(Saved data entries)
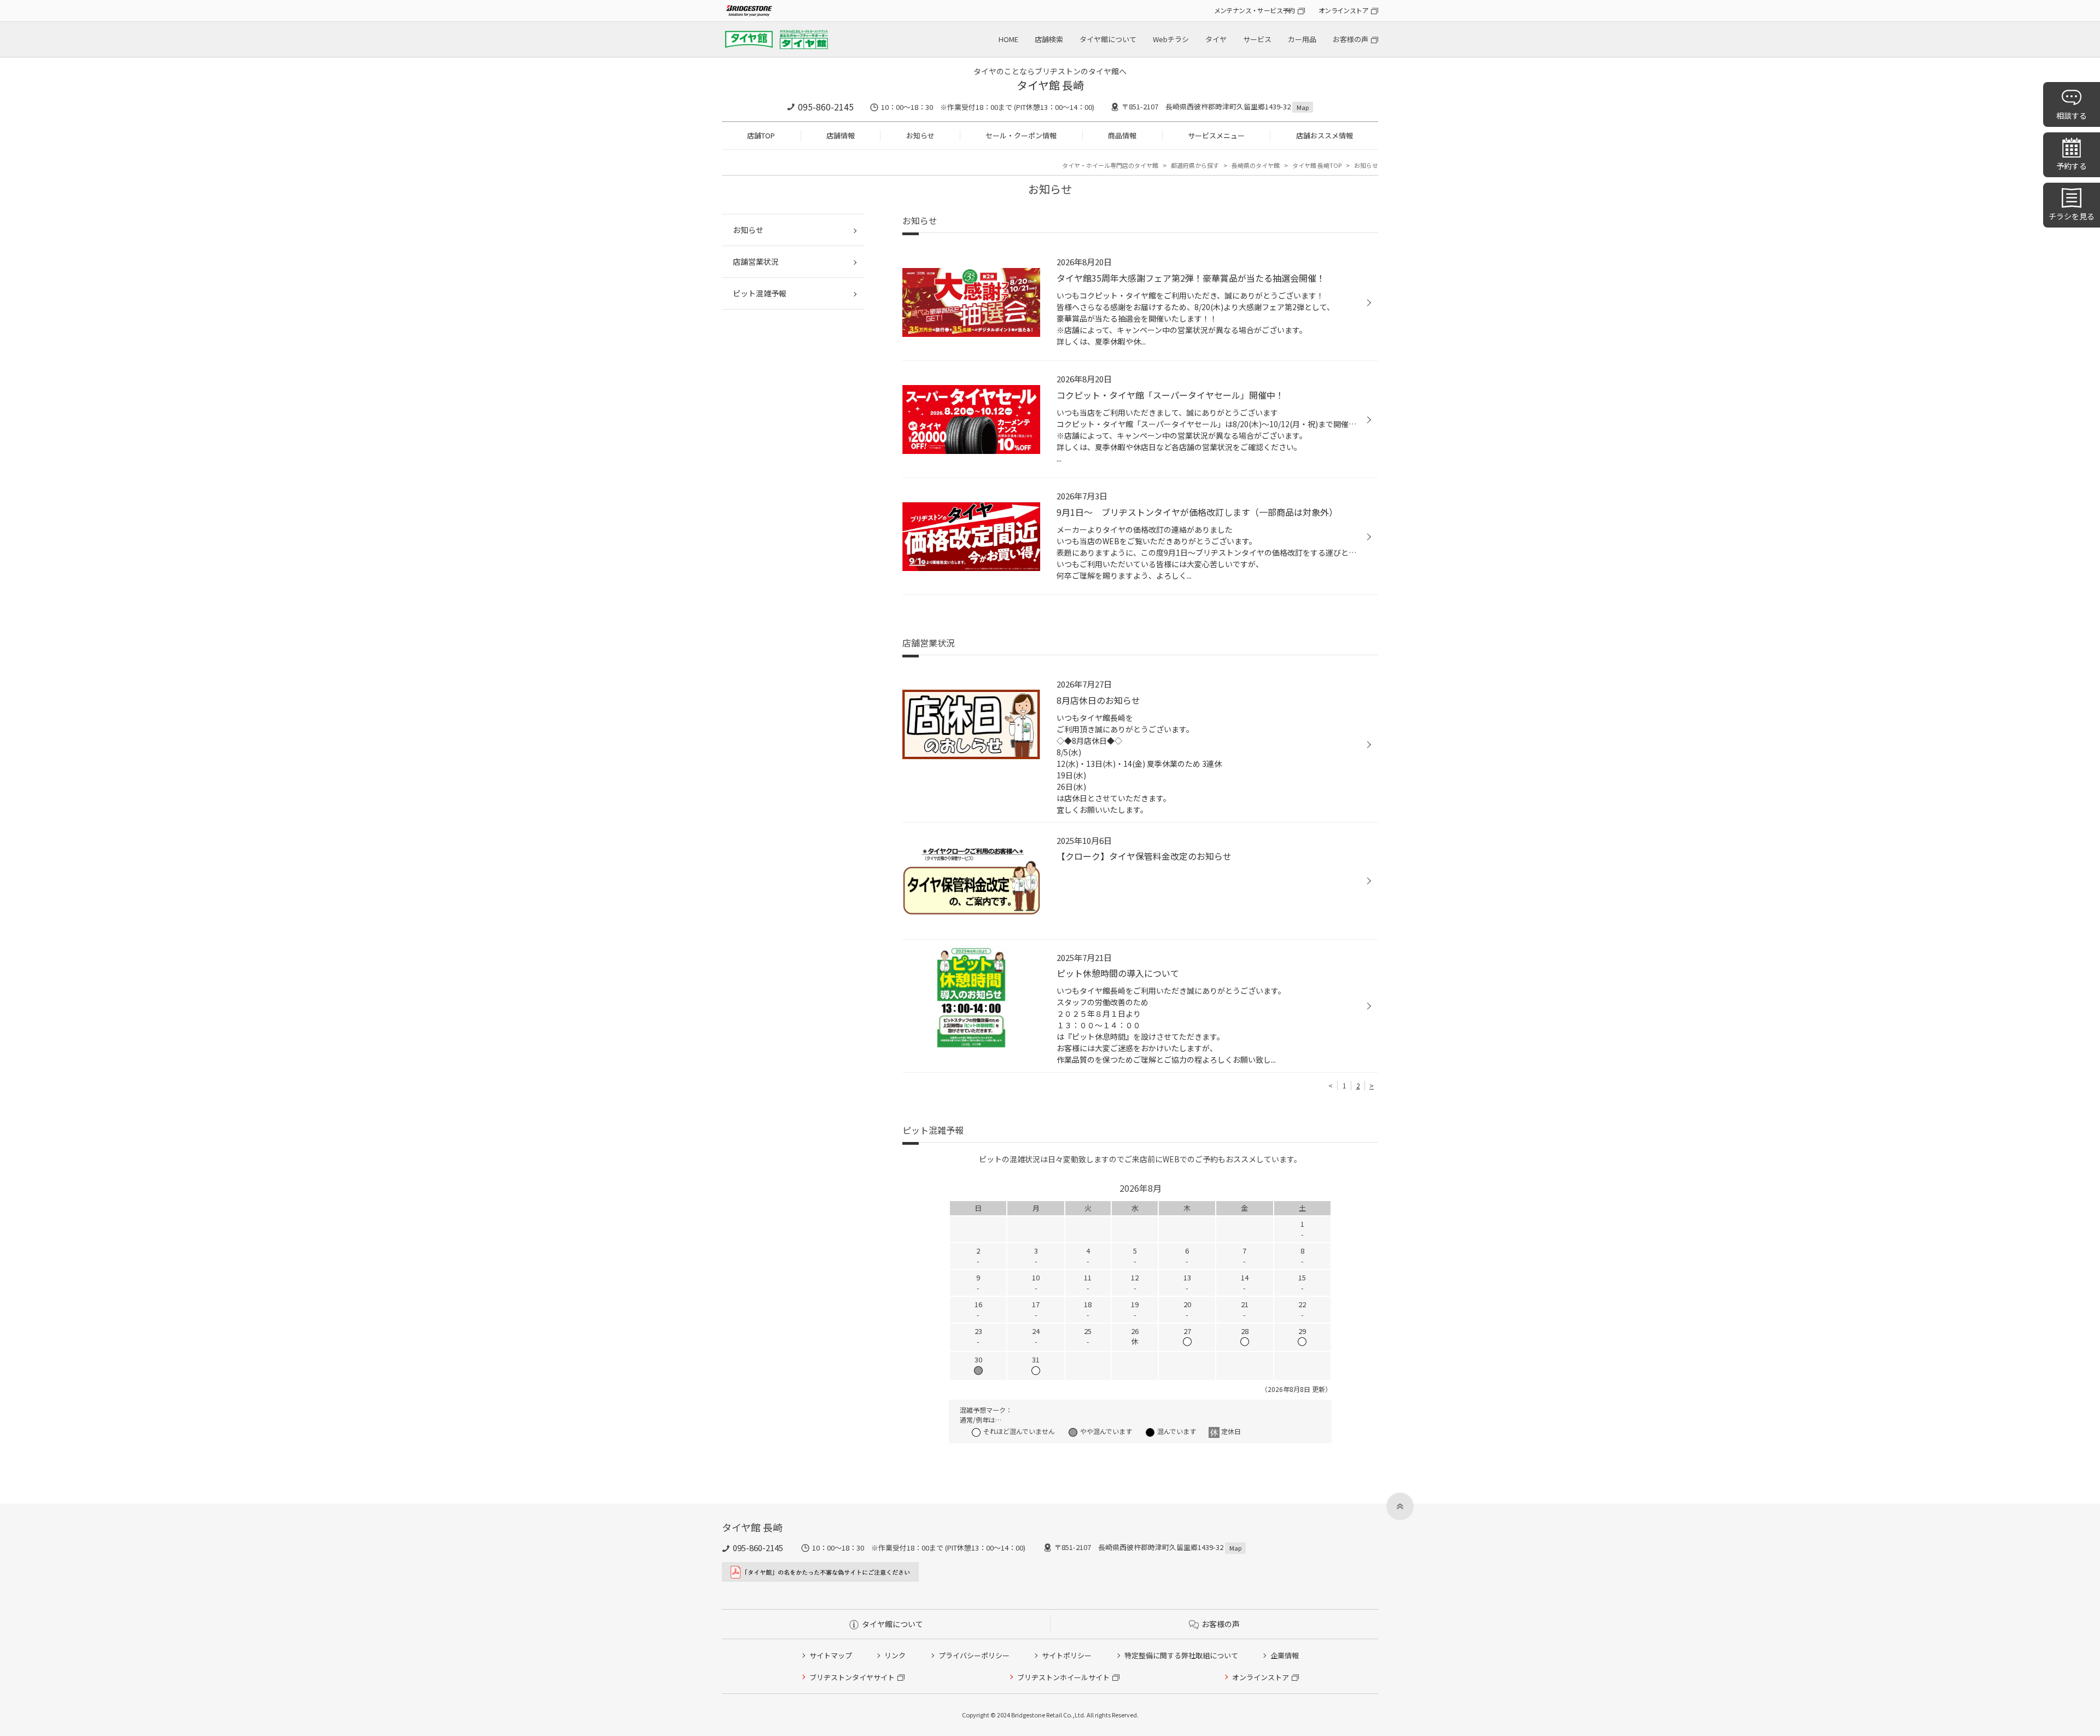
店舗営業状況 (756, 261)
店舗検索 (1049, 39)
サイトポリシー (1067, 1655)
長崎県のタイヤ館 (1256, 165)
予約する (2071, 165)
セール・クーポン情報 (1021, 135)
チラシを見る (2072, 216)
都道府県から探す (1195, 165)
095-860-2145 (826, 106)
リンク (895, 1655)
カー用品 (1302, 39)
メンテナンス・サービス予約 (1254, 10)
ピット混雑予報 (759, 293)
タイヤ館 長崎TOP (1316, 165)
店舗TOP (761, 135)
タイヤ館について (1108, 39)
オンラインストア (1343, 10)
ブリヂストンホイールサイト (1063, 1677)
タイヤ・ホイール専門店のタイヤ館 (1110, 165)
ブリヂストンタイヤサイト (852, 1677)
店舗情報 (840, 135)
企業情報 (1284, 1655)
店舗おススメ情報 (1324, 135)
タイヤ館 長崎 (1050, 85)
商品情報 (1122, 135)
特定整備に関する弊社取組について (1181, 1655)
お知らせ (920, 135)
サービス (1257, 39)
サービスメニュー (1216, 135)
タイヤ (1216, 39)
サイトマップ (830, 1655)
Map (1303, 107)
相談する (2071, 115)
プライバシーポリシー (974, 1655)
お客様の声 (1350, 39)
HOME (1008, 39)
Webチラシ (1171, 39)
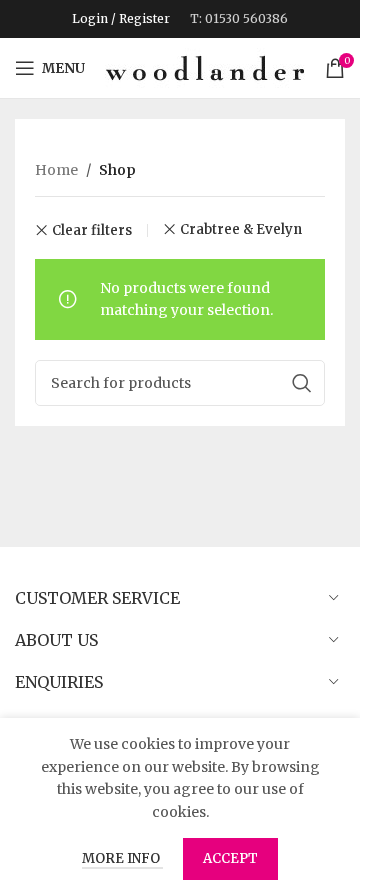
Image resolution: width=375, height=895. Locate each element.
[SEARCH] (302, 383)
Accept (230, 858)
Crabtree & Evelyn (241, 229)
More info (122, 858)
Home (56, 170)
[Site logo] (205, 67)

#### WORK TO BE COMPLETED:
Starting at the line that contains "サイトマップ (830, 1655)", please write out each line through the last line of the data, both ends included, and keep pictures out of the copy.

#### COMPLETED EXERCISE:
サイトマップ (830, 1655)
Map (1303, 107)
相談する (2071, 115)
プライバシーポリシー (974, 1655)
お客様の声 (1350, 39)
HOME (1008, 39)
Webチラシ (1171, 39)
Image resolution: width=375, height=895. Locate each element.
[SEARCH] (302, 383)
Accept (230, 858)
Crabtree & Evelyn (241, 229)
More info (122, 858)
Home (56, 170)
[Site logo] (205, 67)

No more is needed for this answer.